Со старухой не было резону разговаривать, и Антон опять стал настраиваться на строгий лад, чтоб как-то показать, что в Лядове представляет власть пока он и никакого ослушания не допустит.
— Мобилизуешься ты, кладовщик Зябрев, а не кузнец Зябрев, — Шумсков вышел из-за стола и расшагался по горнице.
— Откуда она, повестка-то?
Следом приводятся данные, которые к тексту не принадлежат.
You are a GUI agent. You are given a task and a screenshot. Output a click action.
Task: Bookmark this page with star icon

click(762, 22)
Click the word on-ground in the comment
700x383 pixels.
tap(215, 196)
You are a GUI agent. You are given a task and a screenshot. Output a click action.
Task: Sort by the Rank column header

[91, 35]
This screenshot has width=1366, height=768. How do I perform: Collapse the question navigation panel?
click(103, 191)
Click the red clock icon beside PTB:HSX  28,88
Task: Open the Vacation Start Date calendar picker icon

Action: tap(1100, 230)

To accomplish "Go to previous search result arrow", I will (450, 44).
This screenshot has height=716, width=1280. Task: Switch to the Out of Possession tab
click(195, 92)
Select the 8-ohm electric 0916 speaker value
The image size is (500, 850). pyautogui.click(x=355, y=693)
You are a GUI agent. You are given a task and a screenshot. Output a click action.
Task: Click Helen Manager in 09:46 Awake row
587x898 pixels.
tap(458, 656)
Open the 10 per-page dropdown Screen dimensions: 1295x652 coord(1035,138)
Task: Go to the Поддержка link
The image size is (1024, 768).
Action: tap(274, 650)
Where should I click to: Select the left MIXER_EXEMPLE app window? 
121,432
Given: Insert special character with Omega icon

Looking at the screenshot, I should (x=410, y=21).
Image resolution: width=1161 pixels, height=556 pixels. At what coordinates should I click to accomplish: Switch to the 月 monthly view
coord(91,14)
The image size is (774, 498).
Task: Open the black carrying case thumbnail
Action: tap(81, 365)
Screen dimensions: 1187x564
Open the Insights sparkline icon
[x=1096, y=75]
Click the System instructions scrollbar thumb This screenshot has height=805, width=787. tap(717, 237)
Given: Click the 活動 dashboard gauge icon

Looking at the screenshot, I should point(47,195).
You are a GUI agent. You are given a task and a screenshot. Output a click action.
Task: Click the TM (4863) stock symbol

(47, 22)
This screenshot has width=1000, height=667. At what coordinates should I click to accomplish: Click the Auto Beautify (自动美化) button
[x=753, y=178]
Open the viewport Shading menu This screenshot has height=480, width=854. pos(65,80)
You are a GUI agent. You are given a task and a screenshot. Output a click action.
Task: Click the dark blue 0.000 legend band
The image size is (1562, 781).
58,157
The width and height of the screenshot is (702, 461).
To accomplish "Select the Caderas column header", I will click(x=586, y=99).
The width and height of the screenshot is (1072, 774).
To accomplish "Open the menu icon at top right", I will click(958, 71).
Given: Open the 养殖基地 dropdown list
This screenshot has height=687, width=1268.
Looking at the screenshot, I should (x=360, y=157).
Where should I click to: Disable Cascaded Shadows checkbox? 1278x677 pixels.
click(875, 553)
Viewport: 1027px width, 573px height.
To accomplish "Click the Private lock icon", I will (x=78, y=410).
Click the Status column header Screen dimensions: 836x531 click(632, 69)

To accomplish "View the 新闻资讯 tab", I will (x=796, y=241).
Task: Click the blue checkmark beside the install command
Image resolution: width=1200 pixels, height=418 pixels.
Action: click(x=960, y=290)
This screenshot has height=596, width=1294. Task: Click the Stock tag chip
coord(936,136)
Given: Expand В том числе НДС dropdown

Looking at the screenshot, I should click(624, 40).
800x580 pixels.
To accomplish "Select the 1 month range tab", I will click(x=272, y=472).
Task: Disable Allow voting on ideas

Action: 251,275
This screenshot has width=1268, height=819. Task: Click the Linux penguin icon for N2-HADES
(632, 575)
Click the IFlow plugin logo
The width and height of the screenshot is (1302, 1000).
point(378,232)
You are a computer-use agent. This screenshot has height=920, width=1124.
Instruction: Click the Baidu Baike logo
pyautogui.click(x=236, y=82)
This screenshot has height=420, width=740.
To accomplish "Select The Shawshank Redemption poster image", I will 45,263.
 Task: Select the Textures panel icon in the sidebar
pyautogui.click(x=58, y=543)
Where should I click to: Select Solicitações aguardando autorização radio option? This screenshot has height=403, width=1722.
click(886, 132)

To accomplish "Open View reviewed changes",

С самолета тебе сбросили, что ли?.. Ведь уж недели две чужой души и не было в селе.
— Поутру лыжник завез. У него таких предписаний полна пазуха. В Царево и Змеевку парень погнал… Нашей вот Лядовке лишь одна повестка — и хныкать нам срамно, ежели по чести…
— Разобраться бы надо, Захарыч. А честить меня нечего. Я тебе не дезертир какой…
Разговор не ладился, и Антон не мог доказать свою правоту, не мог он резануть в глаза. Зябреву-кладовщику, что колхоз, мол, на посевной может обойтись и без него, а что сделаешь без кузнеца? Николай Зимний, понимая председателя и совестясь своей увертливости от мобилизации, желал лишь малой оттяжки для того, чтоб успокоить как-то жену, поправить разоренный двор после оккупации, настроить детей: ртов-то много, а рук — ни одних. Намается с ними Клавдя…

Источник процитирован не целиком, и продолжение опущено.